Notre Dame offers workshop on new Mass translation

On Nov. 27, the first Sunday of Advent, English-speaking Catholics across the world will begin using the new translation of the Roman Missal.

 

Dr. Timothy O'Malley, director of the Notre Dame Center for Liturgy, said he expects an easy transition for the lay people of the English-speaking Catholic community.

 

"For the lay person in the pew, the new translation of the Mass is not too complex," O'Malley said. "There will be some new responses to learn, a few new prayers and songs like the ‘Gloria,' the ‘Sanctus,' and the ‘Confiteor,' but nothing that cannot be picked up over a couple of weeks praying together."

 

He said the new translation allows English-speaking Catholics to celebrate Mass in a deeper way.

 

"The new translation is a more faithful translation of the Latin based on the structure of the prayers and the content," O'Malley said. "Thus, it will connect each Catholic more deeply to the universal Church in her own prayer."

 

O'Malley said the changes will offer both students and the larger Notre Dame community new ways to reflect.

 

"Notre Dame has always been an important player in the American liturgical renewal, particularly on an undergraduate level," O'Malley said. "As undergraduates contemplate the new images of the prayer, consider what they mean, they are invited to allow these images to transform their lives."

 

Fr.
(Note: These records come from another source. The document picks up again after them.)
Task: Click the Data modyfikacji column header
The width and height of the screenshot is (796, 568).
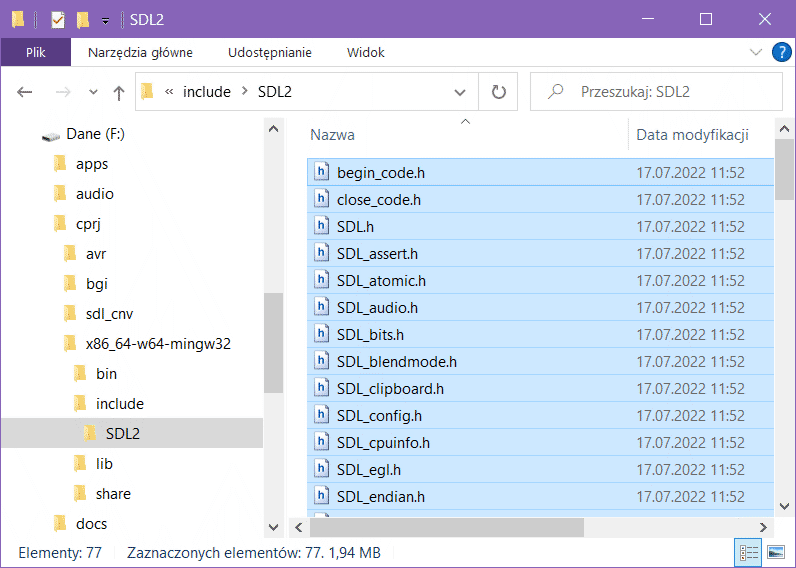Action: tap(692, 135)
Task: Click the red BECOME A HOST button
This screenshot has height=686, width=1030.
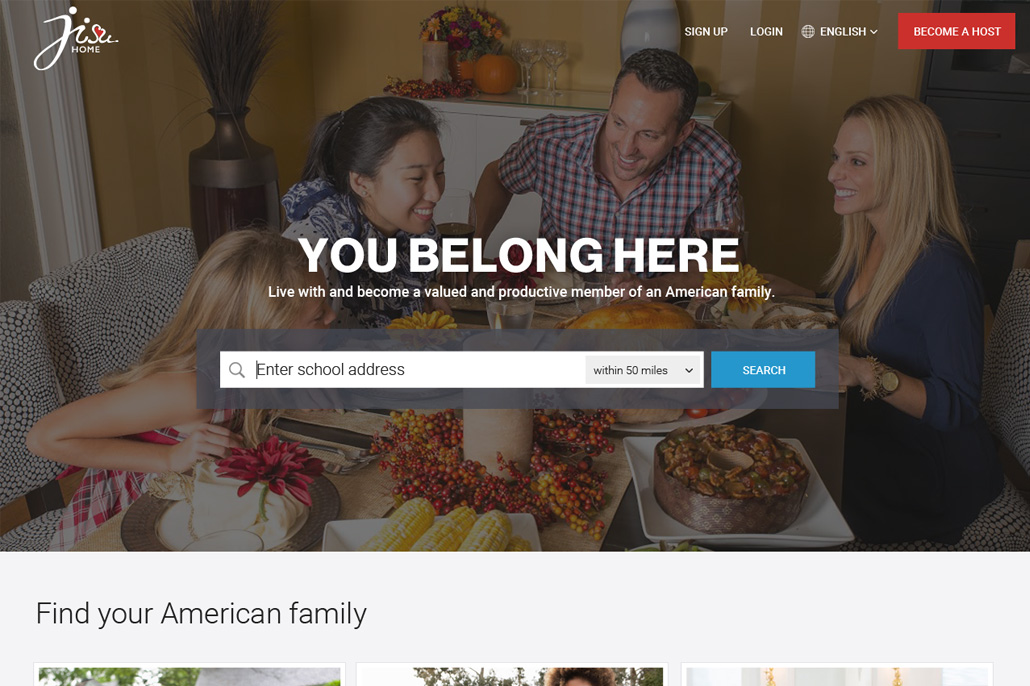Action: pyautogui.click(x=956, y=31)
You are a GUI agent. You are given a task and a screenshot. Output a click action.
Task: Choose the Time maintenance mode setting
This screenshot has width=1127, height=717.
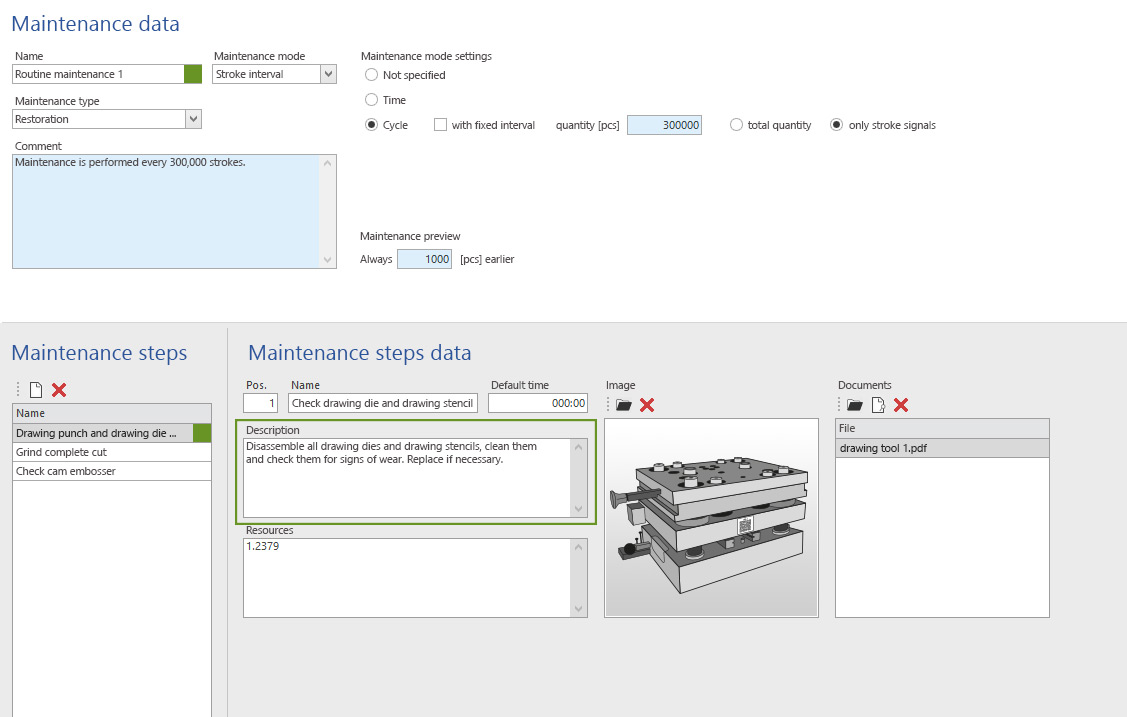pyautogui.click(x=372, y=100)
Joe Carey, interim director of Campus Ministry, said Notre Dame priests and rectors are currently preparing for the change.

 

"The Diocese of Fort Wayne – South Bend has hosted workshops these past few months for our priests," Carey said. "Rectors within residence halls have been given five talks — one for each Sunday — that began on Oct. 23 for students to understand the changes they will have to make with the new translation."

 

Students are also welcome to learn the meanings of the new translation at the Center for Liturgy, O'Malley said.

 

"[We] are offering a whole year of formation into these images so that students might come to mirror in their lives what they pray with their lips," he said.

 

Carey said additional assistance is available to students and interested members of the community to learn more about the changes.

 

"There will be a campus-wide workshop this Saturday from 10 a.m. to 1 p.m. on the new translation inside Campus Ministry's office in the Colman-Morse Center," Carey said. "Priests, rectors, musicians and intrigued students are all invited to come and learn."

 

The Second Vatican Council in 1965 allowed bishops to celebrate Mass in the vernacular, which created some problems in translation, O'Malley said.

 

"The liturgy was translated into English using a philosophy of translation that focused on comprehensibility, as well as dynamic equivalence," he said. "In 1998, the American bishops recognized the problems of the present translation and presented to the Congregation for Divine Worship an updated translation."

 

He said one of the more widely discussed changes to take effect Nov. 27 can be found in Eucharistic Prayer II, which reads, "You are indeed Holy, O Lord, the fount of all holiness. Make holy, therefore, these gifts, we pray, by sending down your Spirit upon them like the dewfall."

 

O'Malley said the previous translation did not use the phrase, ‘like the dewfall,' but that it refers directly to Scripture.

 

"This phrase refers to the manna in the desert in the Book of Exodus, Chapter 16," he said. "In this newly translated prayer, the connection between manna and (the) Eucharist is drawn. The Holy Spirit will come down upon the bread and wine and will transform it so that it will become a kind of manna from heaven, engaging Scriptural imagination."

 

O'Malley said he expects the transition to the new translation of the Roman Missal to be harder for priests than for lay people.

 

"No priest in the English-speaking world is going to be able to ‘coast through' the Mass in the coming months," he said. "Instead, each priest will have to learn to pray more slowly, and thus hopefully more truly, and the new book of prayers for the Mass [the Roman Missal] is filled with music, so each priest will have to consider the value of chanting or singing some of the prayers."